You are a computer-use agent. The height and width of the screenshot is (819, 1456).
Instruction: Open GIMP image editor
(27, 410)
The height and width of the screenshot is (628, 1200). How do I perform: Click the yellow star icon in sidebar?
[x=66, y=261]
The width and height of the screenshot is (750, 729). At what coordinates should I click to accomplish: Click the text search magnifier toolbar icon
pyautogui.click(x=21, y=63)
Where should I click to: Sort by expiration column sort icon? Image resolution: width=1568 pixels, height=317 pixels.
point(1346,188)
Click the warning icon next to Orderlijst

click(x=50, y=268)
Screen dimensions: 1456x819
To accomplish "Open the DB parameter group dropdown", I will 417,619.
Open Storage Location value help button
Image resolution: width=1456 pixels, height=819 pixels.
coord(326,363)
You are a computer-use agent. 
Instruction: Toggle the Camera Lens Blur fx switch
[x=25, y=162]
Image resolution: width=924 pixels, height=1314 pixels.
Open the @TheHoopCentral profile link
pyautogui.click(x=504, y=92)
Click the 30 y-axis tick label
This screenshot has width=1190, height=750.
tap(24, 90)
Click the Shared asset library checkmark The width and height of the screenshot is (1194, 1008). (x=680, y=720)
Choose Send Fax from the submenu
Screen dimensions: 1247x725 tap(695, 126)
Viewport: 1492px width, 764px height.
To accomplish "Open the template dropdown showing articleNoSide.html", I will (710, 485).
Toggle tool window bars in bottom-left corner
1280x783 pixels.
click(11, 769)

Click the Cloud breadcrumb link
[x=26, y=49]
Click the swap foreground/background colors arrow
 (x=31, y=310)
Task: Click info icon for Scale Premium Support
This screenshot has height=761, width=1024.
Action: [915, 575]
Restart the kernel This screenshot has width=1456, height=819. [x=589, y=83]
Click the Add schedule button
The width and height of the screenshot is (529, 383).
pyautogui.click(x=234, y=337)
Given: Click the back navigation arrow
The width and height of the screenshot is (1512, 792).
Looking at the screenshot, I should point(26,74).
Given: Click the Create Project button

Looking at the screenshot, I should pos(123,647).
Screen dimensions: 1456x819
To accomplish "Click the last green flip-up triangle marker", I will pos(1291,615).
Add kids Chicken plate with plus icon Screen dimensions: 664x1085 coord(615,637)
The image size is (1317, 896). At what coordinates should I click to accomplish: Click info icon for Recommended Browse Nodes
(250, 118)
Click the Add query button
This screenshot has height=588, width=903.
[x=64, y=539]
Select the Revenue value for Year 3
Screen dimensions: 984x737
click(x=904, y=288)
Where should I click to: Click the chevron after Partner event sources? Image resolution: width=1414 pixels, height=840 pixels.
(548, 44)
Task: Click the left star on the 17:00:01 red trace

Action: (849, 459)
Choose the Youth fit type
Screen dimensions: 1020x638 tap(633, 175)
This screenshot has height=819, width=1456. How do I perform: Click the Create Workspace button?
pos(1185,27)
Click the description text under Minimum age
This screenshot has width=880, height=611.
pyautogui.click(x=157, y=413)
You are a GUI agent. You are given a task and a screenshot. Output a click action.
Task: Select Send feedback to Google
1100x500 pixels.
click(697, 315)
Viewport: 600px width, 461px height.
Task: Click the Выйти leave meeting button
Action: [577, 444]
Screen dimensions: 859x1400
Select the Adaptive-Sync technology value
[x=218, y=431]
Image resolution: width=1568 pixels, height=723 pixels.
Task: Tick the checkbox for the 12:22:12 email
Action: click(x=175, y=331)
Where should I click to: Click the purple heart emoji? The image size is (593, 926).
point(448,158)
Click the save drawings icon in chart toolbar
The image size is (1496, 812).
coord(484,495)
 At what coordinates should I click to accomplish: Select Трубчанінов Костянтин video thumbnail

::::::::::

__Exercise directions__
Convert every line of the entries above into a JSON list of strings, one string per line, and leave out blank lines.

__Full answer__
[
  "You are a computer-use agent. The height and width of the screenshot is (819, 1456).",
  "Instruction: Open GIMP image editor",
  "(27, 410)",
  "The height and width of the screenshot is (628, 1200). How do I perform: Click the yellow star icon in sidebar?",
  "[x=66, y=261]",
  "The width and height of the screenshot is (750, 729). At what coordinates should I click to accomplish: Click the text search magnifier toolbar icon",
  "pyautogui.click(x=21, y=63)",
  "Where should I click to: Sort by expiration column sort icon? Image resolution: width=1568 pixels, height=317 pixels.",
  "point(1346,188)",
  "Click the warning icon next to Orderlijst",
  "click(x=50, y=268)",
  "Screen dimensions: 1456x819",
  "To accomplish \"Open the DB parameter group dropdown\", I will 417,619.",
  "Open Storage Location value help button",
  "Image resolution: width=1456 pixels, height=819 pixels.",
  "coord(326,363)",
  "You are a computer-use agent. ",
  "Instruction: Toggle the Camera Lens Blur fx switch",
  "[x=25, y=162]",
  "Image resolution: width=924 pixels, height=1314 pixels.",
  "Open the @TheHoopCentral profile link",
  "pyautogui.click(x=504, y=92)",
  "Click the 30 y-axis tick label",
  "This screenshot has width=1190, height=750.",
  "tap(24, 90)",
  "Click the Shared asset library checkmark The width and height of the screenshot is (1194, 1008). (x=680, y=720)",
  "Choose Send Fax from the submenu",
  "Screen dimensions: 1247x725 tap(695, 126)",
  "Viewport: 1492px width, 764px height.",
  "To accomplish \"Open the template dropdown showing articleNoSide.html\", I will (710, 485).",
  "Toggle tool window bars in bottom-left corner",
  "1280x783 pixels.",
  "click(11, 769)",
  "Click the Cloud breadcrumb link",
  "[x=26, y=49]",
  "Click the swap foreground/background colors arrow",
  " (x=31, y=310)",
  "Task: Click info icon for Scale Premium Support",
  "This screenshot has height=761, width=1024.",
  "Action: [915, 575]",
  "Restart the kernel This screenshot has width=1456, height=819. [x=589, y=83]",
  "Click the Add schedule button",
  "The width and height of the screenshot is (529, 383).",
  "pyautogui.click(x=234, y=337)",
  "Given: Click the back navigation arrow",
  "The width and height of the screenshot is (1512, 792).",
  "Looking at the screenshot, I should point(26,74).",
  "Given: Click the Create Project button",
  "Looking at the screenshot, I should pos(123,647).",
  "Screen dimensions: 1456x819",
  "To accomplish \"Click the last green flip-up triangle marker\", I will pos(1291,615).",
  "Add kids Chicken plate with plus icon Screen dimensions: 664x1085 coord(615,637)",
  "The image size is (1317, 896). At what coordinates should I click to accomplish: Click info icon for Recommended Browse Nodes",
  "(250, 118)",
  "Click the Add query button",
  "This screenshot has height=588, width=903.",
  "[x=64, y=539]",
  "Select the Revenue value for Year 3",
  "Screen dimensions: 984x737",
  "click(x=904, y=288)",
  "Where should I click to: Click the chevron after Partner event sources? Image resolution: width=1414 pixels, height=840 pixels.",
  "(548, 44)",
  "Task: Click the left star on the 17:00:01 red trace",
  "Action: (849, 459)",
  "Choose the Youth fit type",
  "Screen dimensions: 1020x638 tap(633, 175)",
  "This screenshot has height=819, width=1456. How do I perform: Click the Create Workspace button?",
  "pos(1185,27)",
  "Click the description text under Minimum age",
  "This screenshot has width=880, height=611.",
  "pyautogui.click(x=157, y=413)",
  "You are a GUI agent. You are given a task and a screenshot. Output a click action.",
  "Task: Select Send feedback to Google",
  "1100x500 pixels.",
  "click(697, 315)",
  "Viewport: 600px width, 461px height.",
  "Task: Click the Выйти leave meeting button",
  "Action: [577, 444]",
  "Screen dimensions: 859x1400",
  "Select the Adaptive-Sync technology value",
  "[x=218, y=431]",
  "Image resolution: width=1568 pixels, height=723 pixels.",
  "Task: Tick the checkbox for the 12:22:12 email",
  "Action: click(x=175, y=331)",
  "Where should I click to: Click the purple heart emoji? The image size is (593, 926).",
  "point(448,158)",
  "Click the save drawings icon in chart toolbar",
  "The image size is (1496, 812).",
  "coord(484,495)",
  " At what coordinates should I click to accomplish: Select Трубчанінов Костянтин video thumbnail"
]